1. Creating a Character’s Photo Album
The initial step involves creating a comprehensive photo album for your character. This album should display various angles and expressions of the character. Here’s an example of the prompt I used:
Prompt: wide 12-frame photo sheet, young woman with pixie-cut brunette hair, white background, diverse angles and expressions
I usually import this prompt into DALL-E for its standardized grid layout, which offers numerous clever applications (see my previous article). Below is an image generated by DALL-E:
Comparatively, Midjourney’s layout seems a bit cluttered, and character consistency is slightly compromised:
Interestingly, Midjourney can achieve a stable grid layout by utilizing an image generated by DALL-E as a reference.
This synergy allows for the creation of additional avatars through techniques like panning and upscaling.
However, it’s prudent to exercise caution here. My current recommendation is to avoid overextending this feature. Increasing the number of grids tends to compromise Midjourney’s stability.

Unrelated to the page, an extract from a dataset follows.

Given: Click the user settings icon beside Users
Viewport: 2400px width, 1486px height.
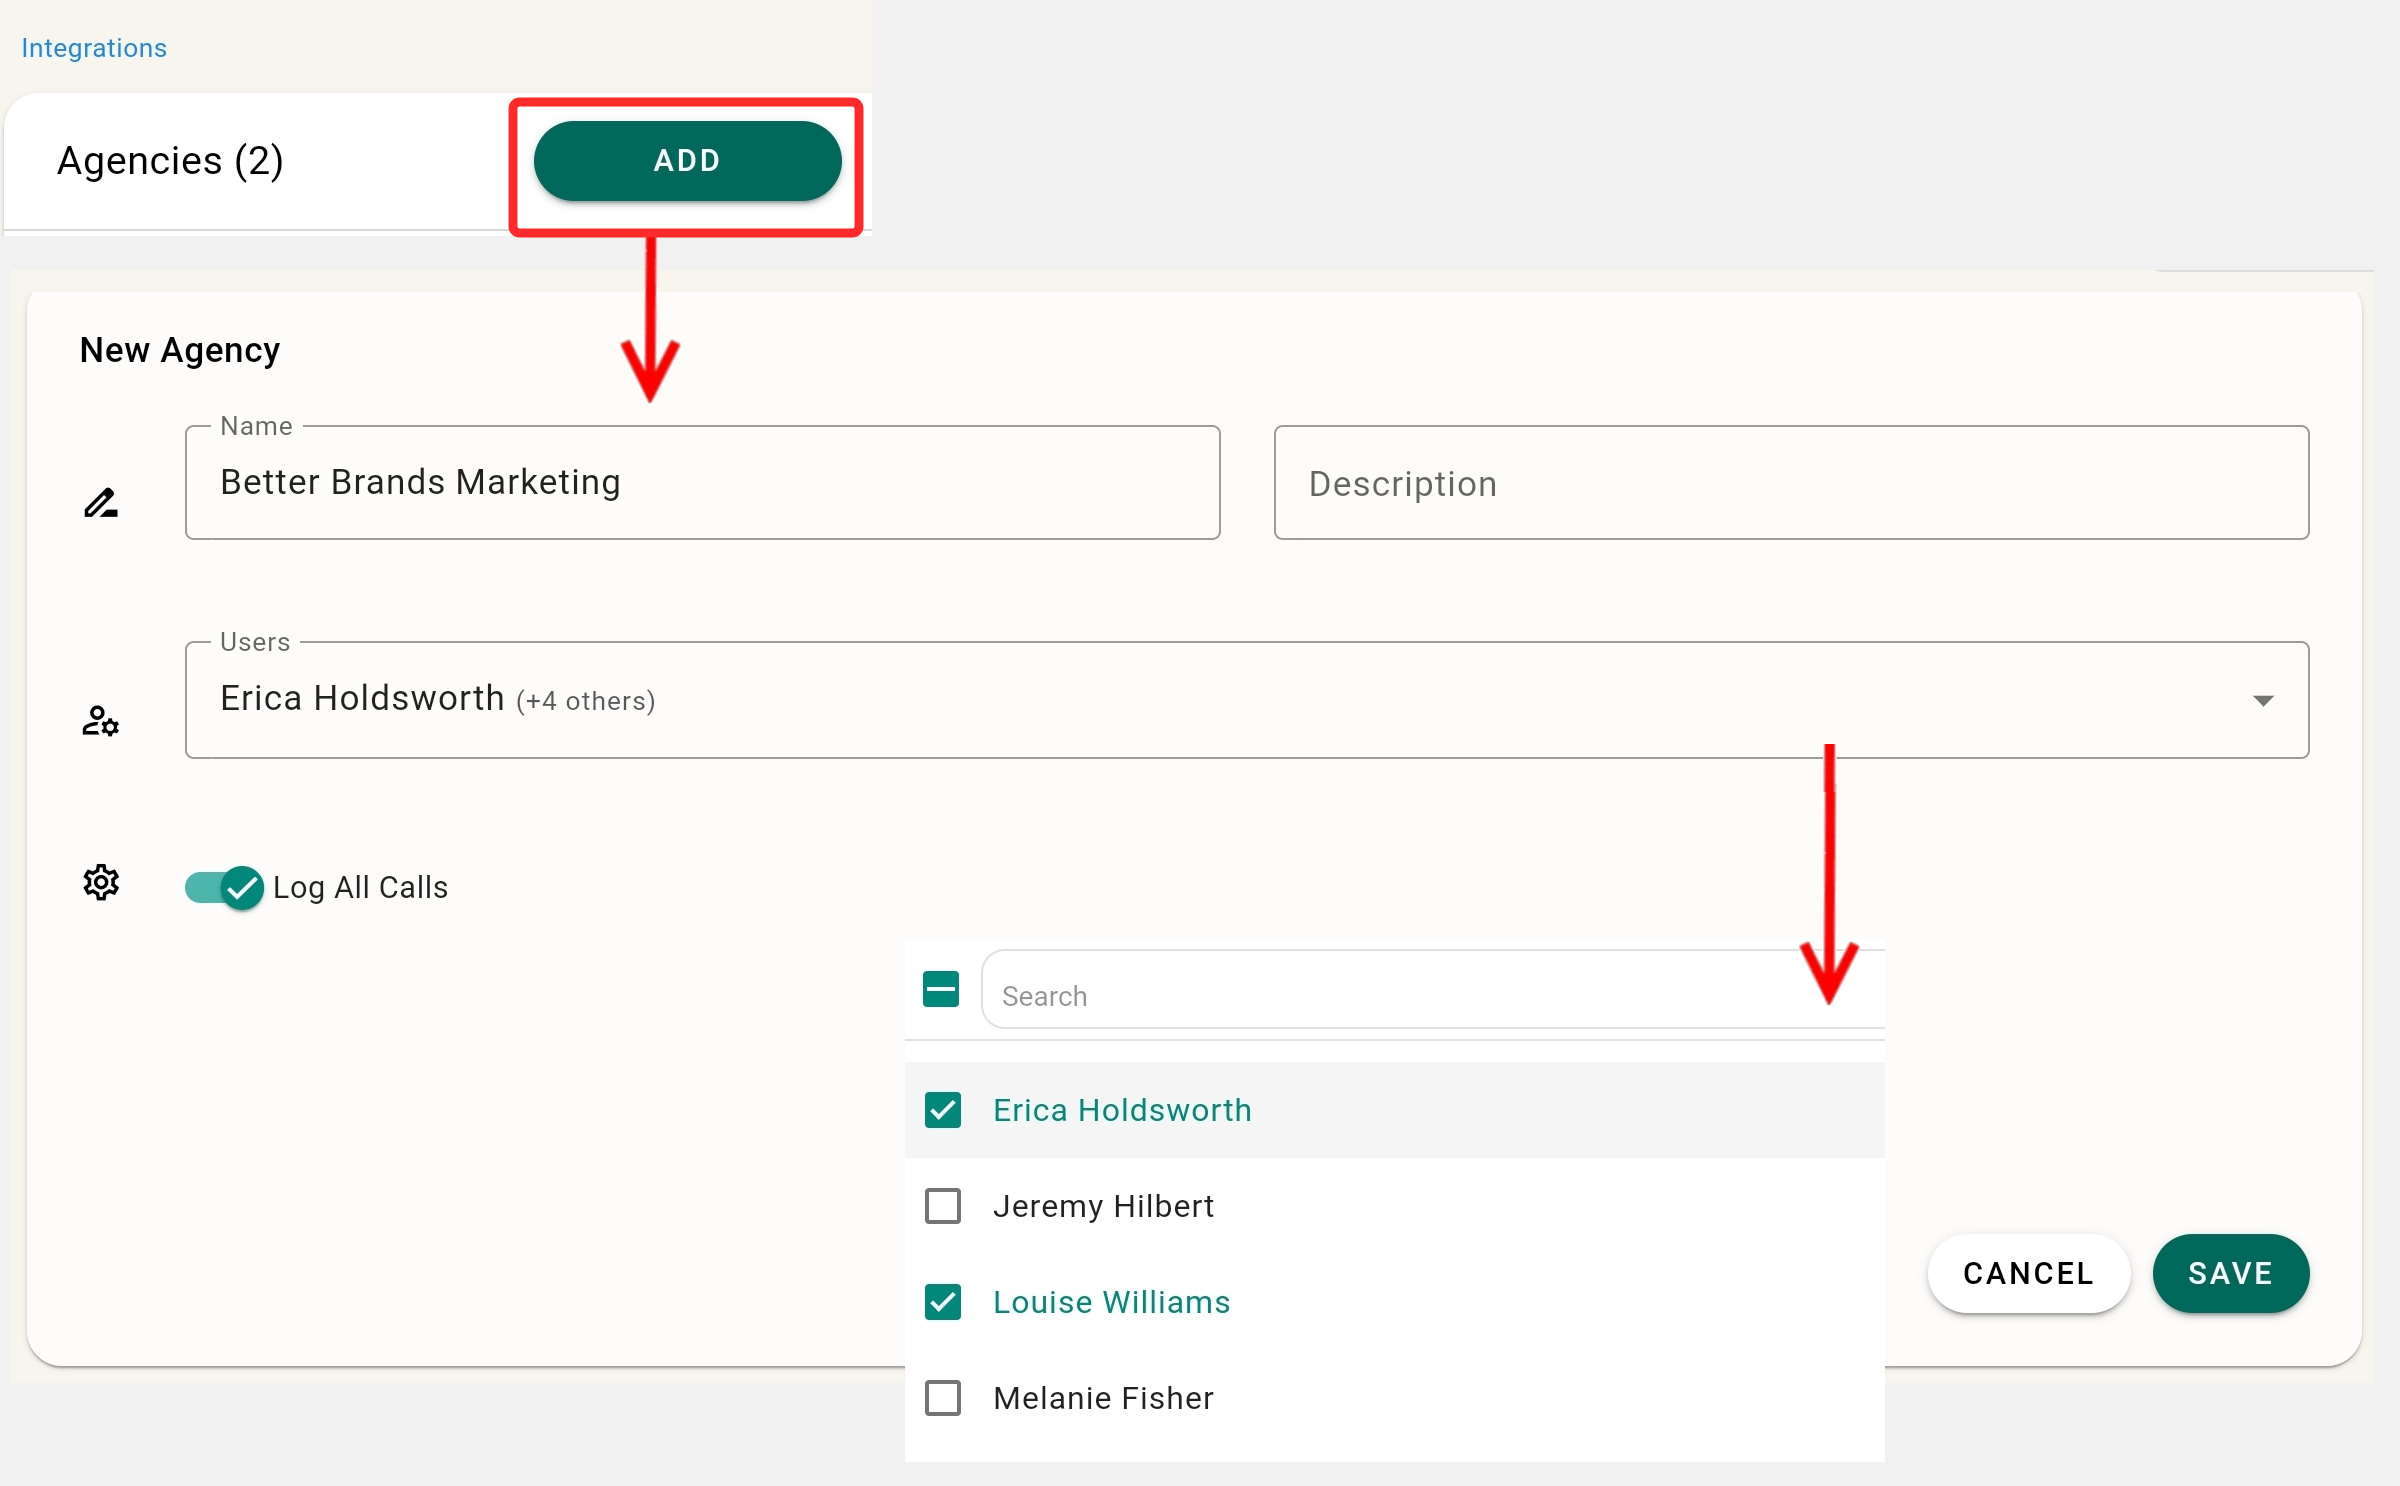Looking at the screenshot, I should [101, 720].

2. Screenshot and Avatar Upload
After crafting the character album, we can now use it as a robust reference tool.
Select a few headshots that best fit your scene, capture them via screenshots, and upload them to Midjourney. This creates a versatile reference image repository, adaptable to various scenes and character expressions.
For efficiency, I recommend embedding these links in Notion, allowing for easy access and image copying, a more streamlined process compared to Discord.
3. Scene Creation and Face Swapping
Creating the scene is next. I formulated prompts describing the character’s general features to align as closely as possible with the character.
Prompt: outdoor photography, young woman, pixie-cut brunette hair, riding bicycle along park path, morning light on face, trees and sunlight filtering through the leaves
Midjourney’s output was as follows:
Notice the disparity between this output and our intended character. We now employ Midjourney’s inpainting feature to rectify this. The process involves selecting the character’s face and using a headshot from our album that matches the angle and expression needed.
We then input this image link into Midjourney for localized repainting, adjusting for lighting as necessary.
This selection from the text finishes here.